**RECORD SET:**
** BEGIN **
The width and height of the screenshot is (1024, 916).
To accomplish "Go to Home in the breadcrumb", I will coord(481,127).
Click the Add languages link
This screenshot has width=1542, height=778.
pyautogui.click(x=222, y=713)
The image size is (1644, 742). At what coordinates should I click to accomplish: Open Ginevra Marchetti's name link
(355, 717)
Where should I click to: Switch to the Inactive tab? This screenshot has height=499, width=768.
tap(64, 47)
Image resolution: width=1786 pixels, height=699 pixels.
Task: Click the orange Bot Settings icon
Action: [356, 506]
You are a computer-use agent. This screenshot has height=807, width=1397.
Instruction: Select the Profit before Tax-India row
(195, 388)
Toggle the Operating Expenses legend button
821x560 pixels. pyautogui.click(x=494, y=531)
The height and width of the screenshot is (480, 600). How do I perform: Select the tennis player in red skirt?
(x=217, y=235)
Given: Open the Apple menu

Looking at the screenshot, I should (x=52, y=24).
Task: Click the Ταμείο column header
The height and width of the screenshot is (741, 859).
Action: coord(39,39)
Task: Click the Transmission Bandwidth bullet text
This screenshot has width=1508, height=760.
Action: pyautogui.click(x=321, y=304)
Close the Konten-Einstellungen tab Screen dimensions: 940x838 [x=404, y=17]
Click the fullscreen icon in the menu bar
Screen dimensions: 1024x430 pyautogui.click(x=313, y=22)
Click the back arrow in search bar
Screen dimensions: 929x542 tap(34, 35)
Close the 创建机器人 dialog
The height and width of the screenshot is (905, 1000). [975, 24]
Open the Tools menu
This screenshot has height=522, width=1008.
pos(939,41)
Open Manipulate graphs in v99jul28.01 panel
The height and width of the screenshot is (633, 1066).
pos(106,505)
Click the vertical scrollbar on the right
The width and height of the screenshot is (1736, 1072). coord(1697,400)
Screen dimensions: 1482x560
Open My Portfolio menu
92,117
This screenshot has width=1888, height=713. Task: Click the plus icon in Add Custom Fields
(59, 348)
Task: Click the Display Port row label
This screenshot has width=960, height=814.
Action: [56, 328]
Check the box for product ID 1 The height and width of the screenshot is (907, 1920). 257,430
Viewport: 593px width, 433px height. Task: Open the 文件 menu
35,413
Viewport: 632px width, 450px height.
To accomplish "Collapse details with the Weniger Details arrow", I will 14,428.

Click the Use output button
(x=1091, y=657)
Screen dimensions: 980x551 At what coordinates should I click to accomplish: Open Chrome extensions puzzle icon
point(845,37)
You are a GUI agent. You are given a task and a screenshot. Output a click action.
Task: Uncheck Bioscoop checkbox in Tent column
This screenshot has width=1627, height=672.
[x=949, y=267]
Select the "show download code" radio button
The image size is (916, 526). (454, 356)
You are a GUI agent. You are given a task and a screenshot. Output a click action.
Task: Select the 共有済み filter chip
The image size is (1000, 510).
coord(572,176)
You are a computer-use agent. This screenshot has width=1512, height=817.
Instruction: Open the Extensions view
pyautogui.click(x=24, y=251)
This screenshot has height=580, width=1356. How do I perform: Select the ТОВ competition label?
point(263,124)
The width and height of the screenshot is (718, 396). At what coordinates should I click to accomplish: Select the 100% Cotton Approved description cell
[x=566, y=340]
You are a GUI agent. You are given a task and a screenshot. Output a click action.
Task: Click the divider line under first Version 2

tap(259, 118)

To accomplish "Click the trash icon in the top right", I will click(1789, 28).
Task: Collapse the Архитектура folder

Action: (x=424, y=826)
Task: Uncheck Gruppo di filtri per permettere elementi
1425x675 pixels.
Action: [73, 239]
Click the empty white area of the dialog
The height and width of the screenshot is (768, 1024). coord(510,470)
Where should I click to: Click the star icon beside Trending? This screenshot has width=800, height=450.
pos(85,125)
** END **
**TASK INSTRUCTIONS:** Write everything from the line containing "Close the Konten-Einstellungen" down to the line containing "Screen dimensions: 929x542 tap(34, 35)", inclusive, as a JSON list of strings, one string per line and with blank lines omitted.

**FINISHED EXERCISE:**
[
  "Close the Konten-Einstellungen tab Screen dimensions: 940x838 [x=404, y=17]",
  "Click the fullscreen icon in the menu bar",
  "Screen dimensions: 1024x430 pyautogui.click(x=313, y=22)",
  "Click the back arrow in search bar",
  "Screen dimensions: 929x542 tap(34, 35)"
]